● **Exercise instructions**
Format the entries as a numbered list, starting at the line containing "Given: Expand the 3D 对象 tree node" and running through the end of the entries, with blank lines omitted. Leave the pictures out of the answer.

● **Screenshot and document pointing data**
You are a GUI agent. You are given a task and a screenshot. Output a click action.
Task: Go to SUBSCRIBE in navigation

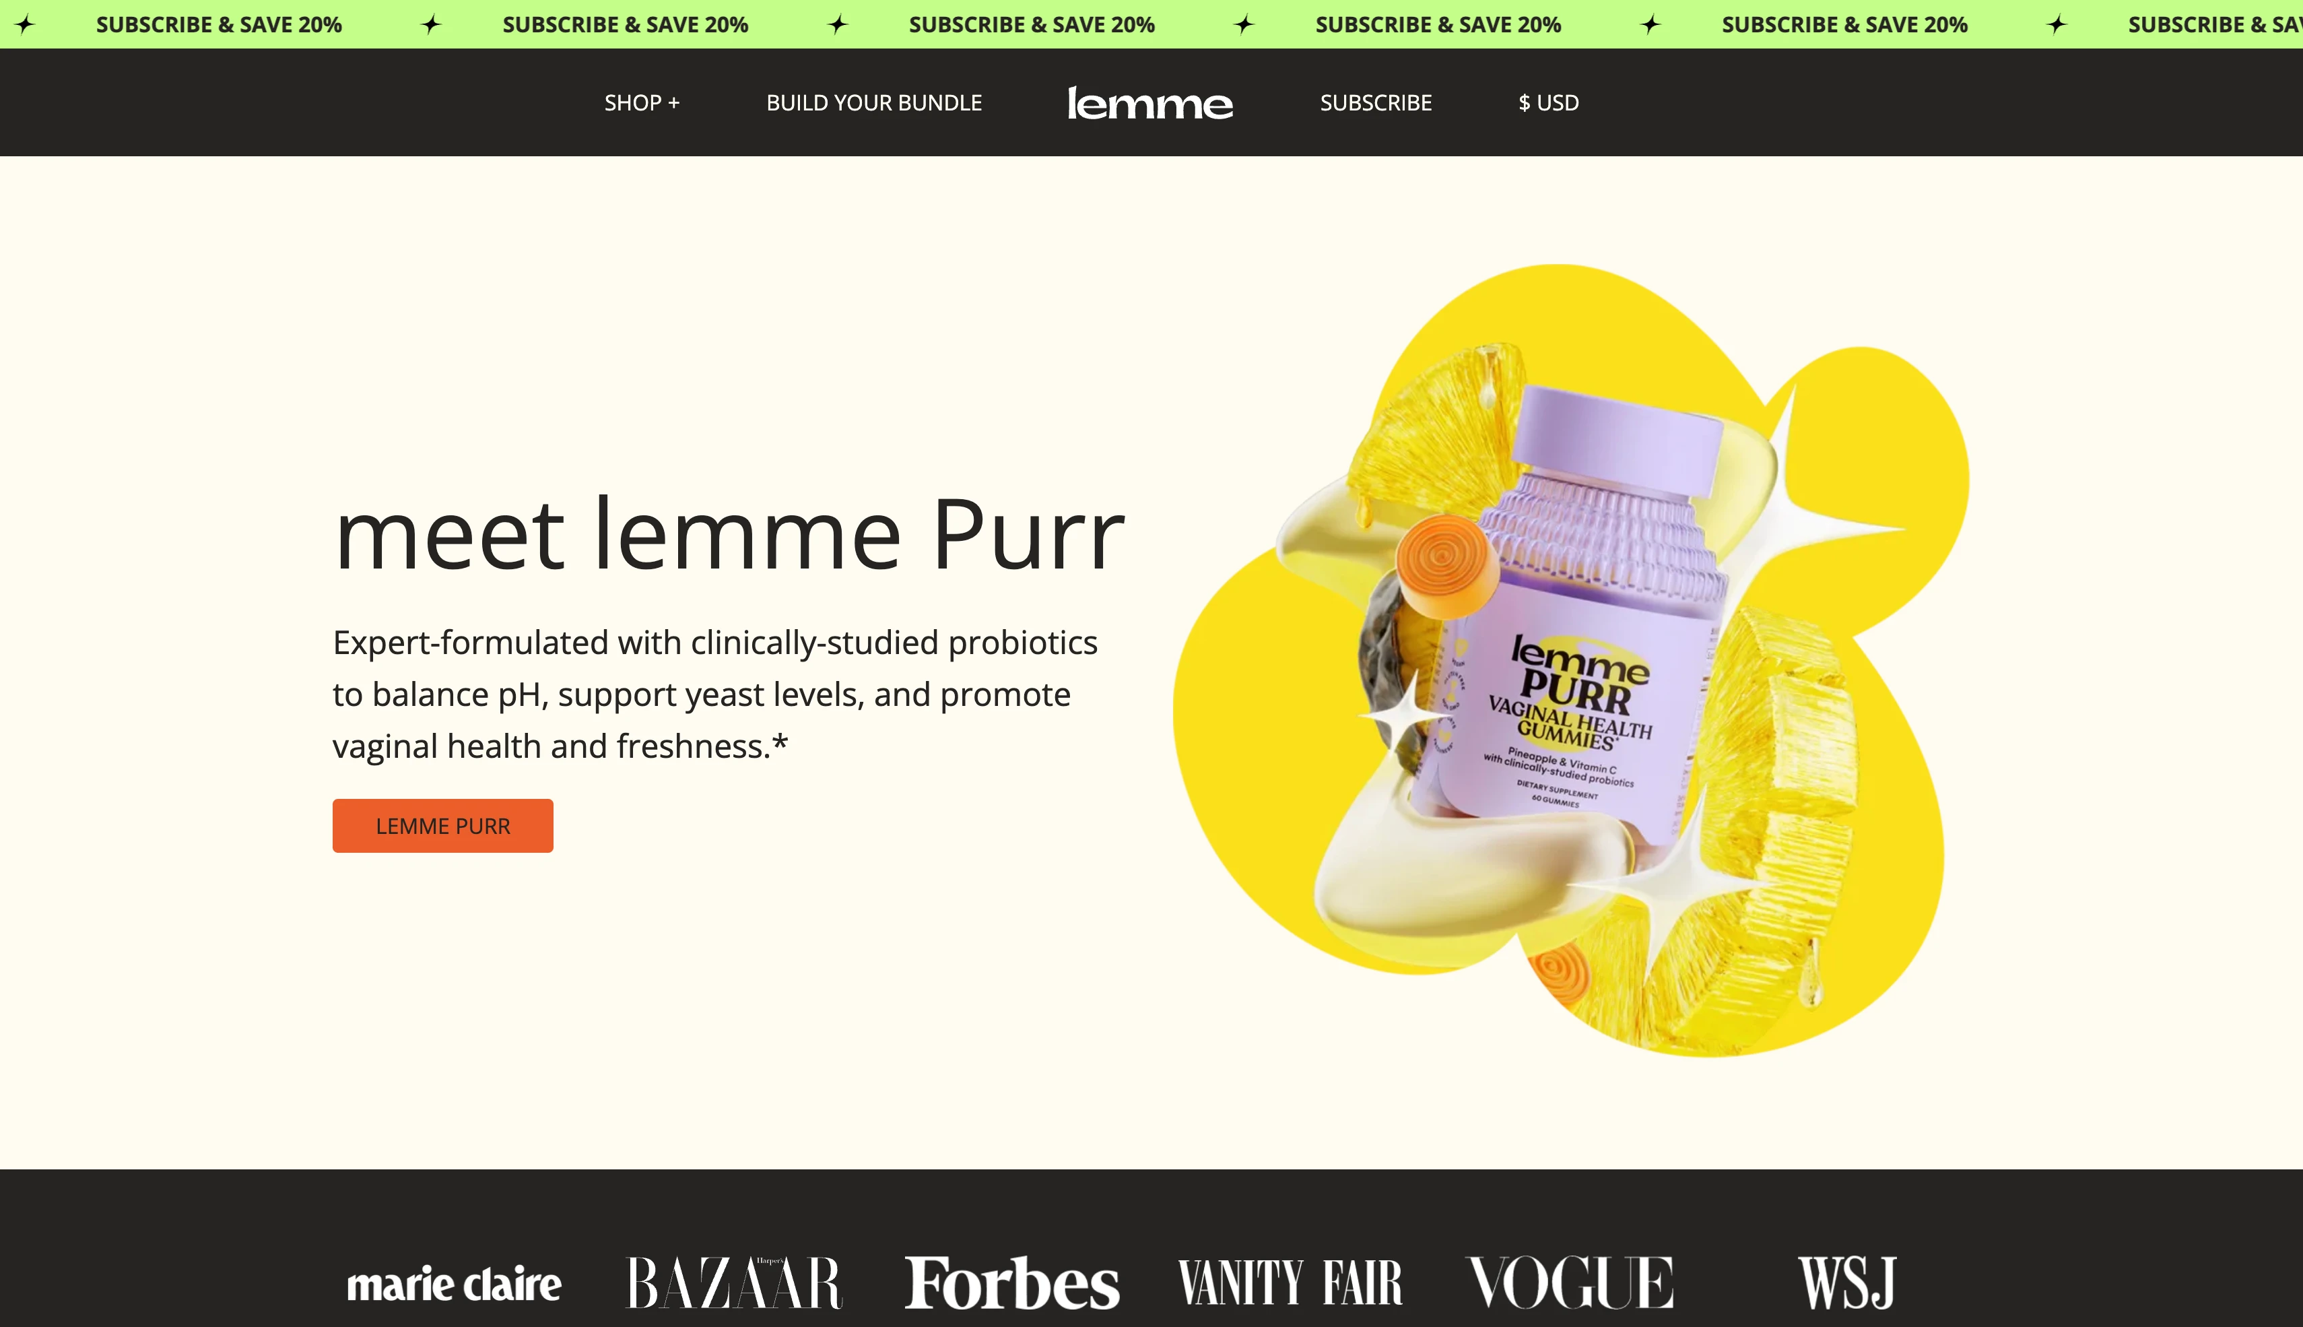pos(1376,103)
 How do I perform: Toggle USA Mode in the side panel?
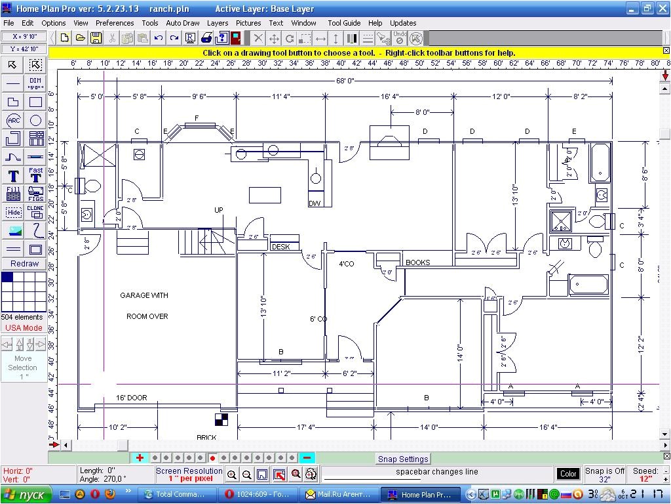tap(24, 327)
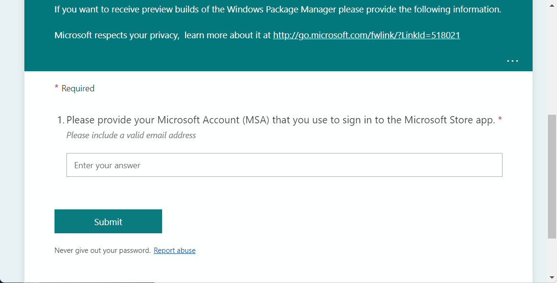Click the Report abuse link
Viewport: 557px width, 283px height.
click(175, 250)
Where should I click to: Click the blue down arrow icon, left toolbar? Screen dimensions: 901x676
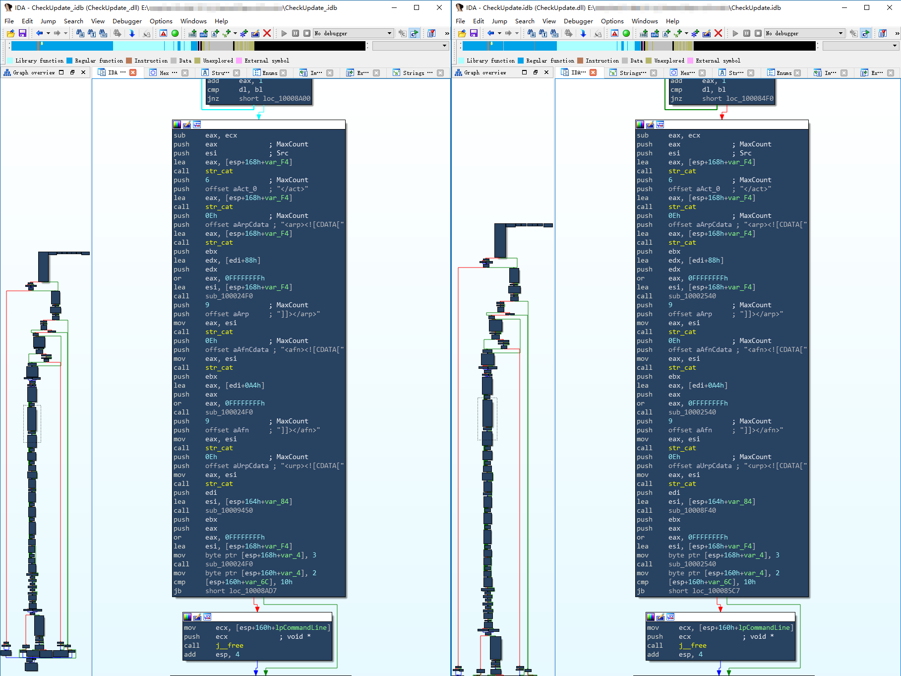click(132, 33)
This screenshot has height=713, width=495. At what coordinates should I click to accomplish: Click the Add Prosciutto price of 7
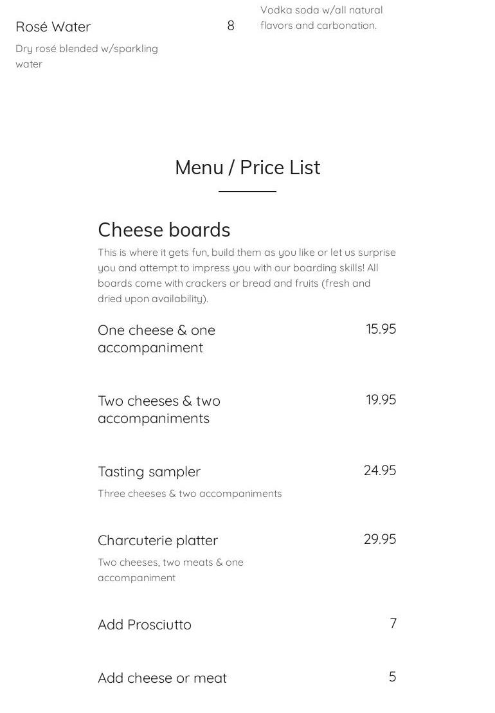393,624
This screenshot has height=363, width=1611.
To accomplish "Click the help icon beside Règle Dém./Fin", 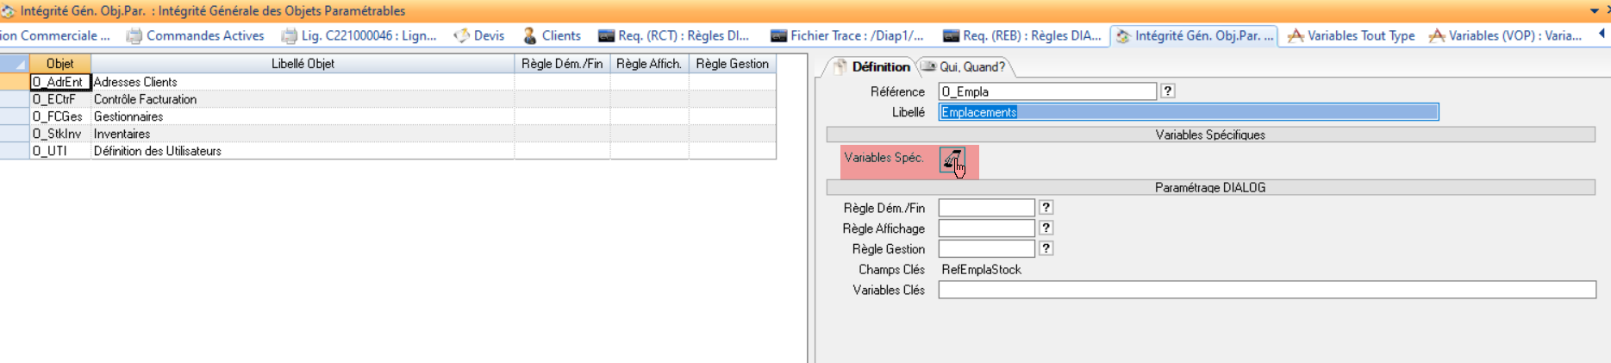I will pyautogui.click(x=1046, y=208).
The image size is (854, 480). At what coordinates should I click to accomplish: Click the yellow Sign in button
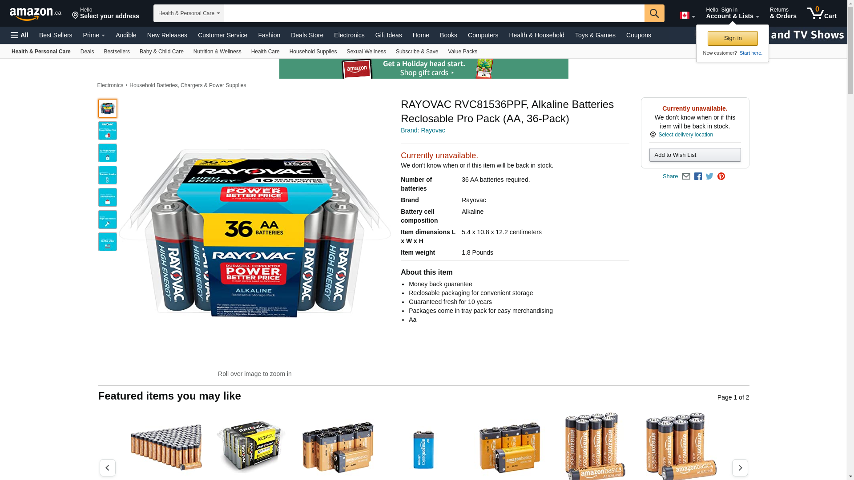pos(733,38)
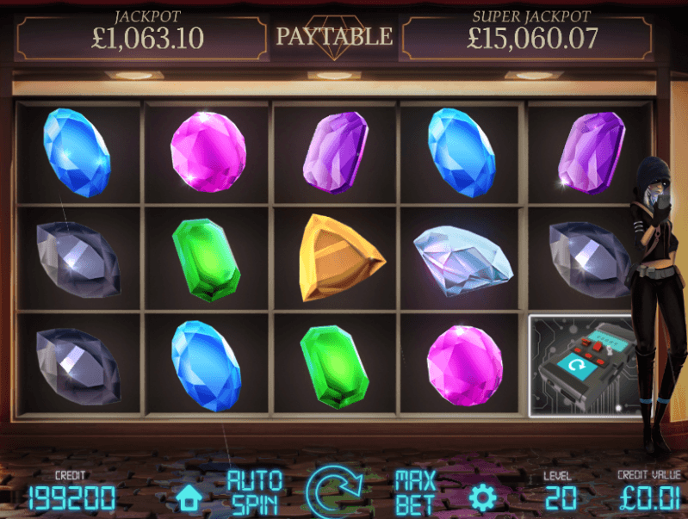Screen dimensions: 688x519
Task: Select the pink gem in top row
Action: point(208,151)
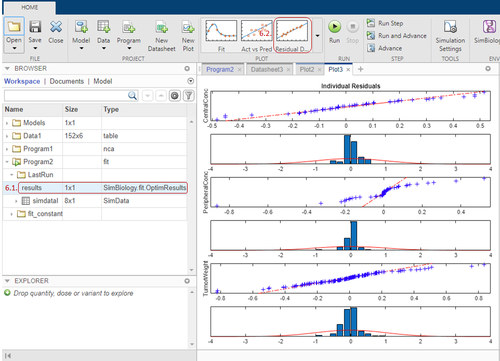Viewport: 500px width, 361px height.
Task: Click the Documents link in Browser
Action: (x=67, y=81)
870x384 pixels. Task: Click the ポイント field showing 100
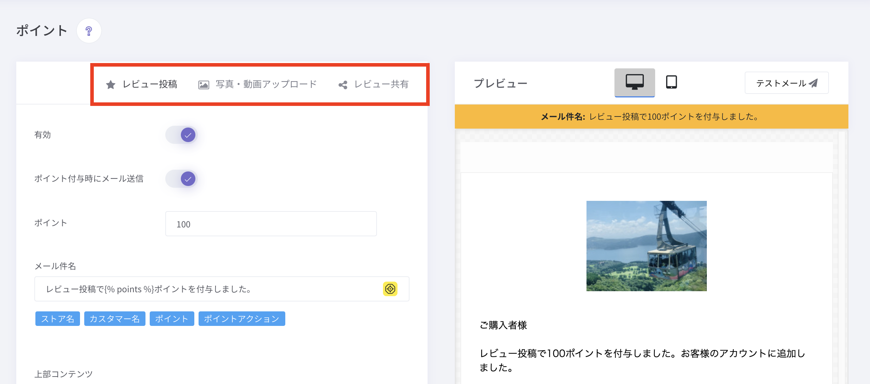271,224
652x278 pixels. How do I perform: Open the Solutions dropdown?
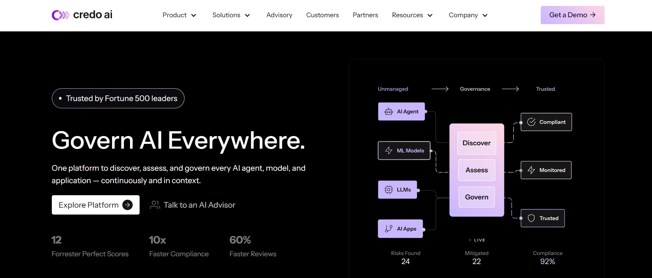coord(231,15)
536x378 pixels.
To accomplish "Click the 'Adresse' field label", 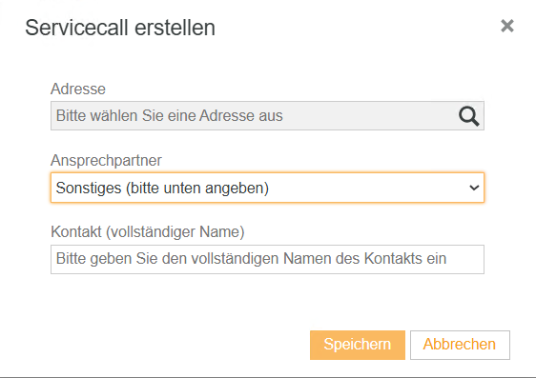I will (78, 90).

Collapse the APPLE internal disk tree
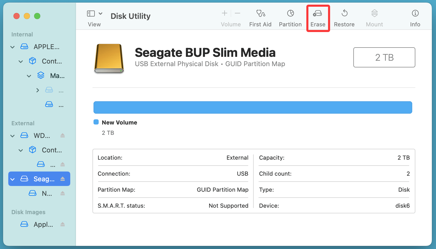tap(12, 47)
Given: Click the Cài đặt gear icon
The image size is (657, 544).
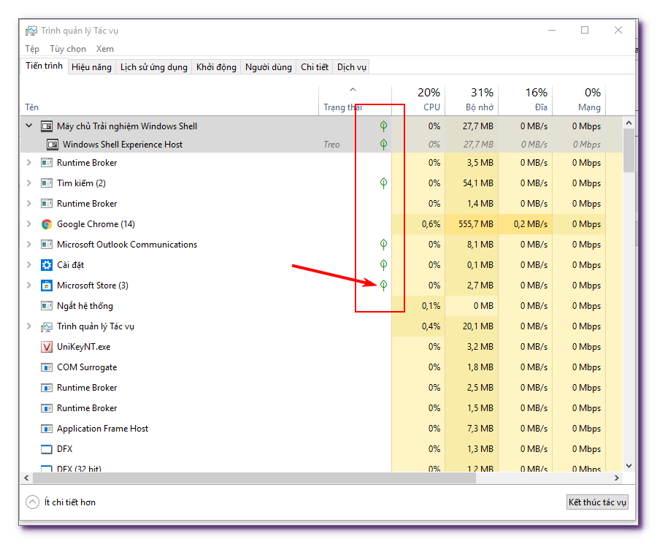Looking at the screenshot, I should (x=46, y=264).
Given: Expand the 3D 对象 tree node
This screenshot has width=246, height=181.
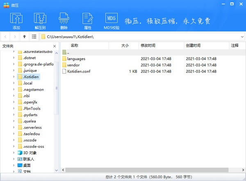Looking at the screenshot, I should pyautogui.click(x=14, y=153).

● **Reply**
1. Given: Expand the 3D 对象 tree node
2. This screenshot has width=246, height=181.
3. Looking at the screenshot, I should pyautogui.click(x=14, y=153).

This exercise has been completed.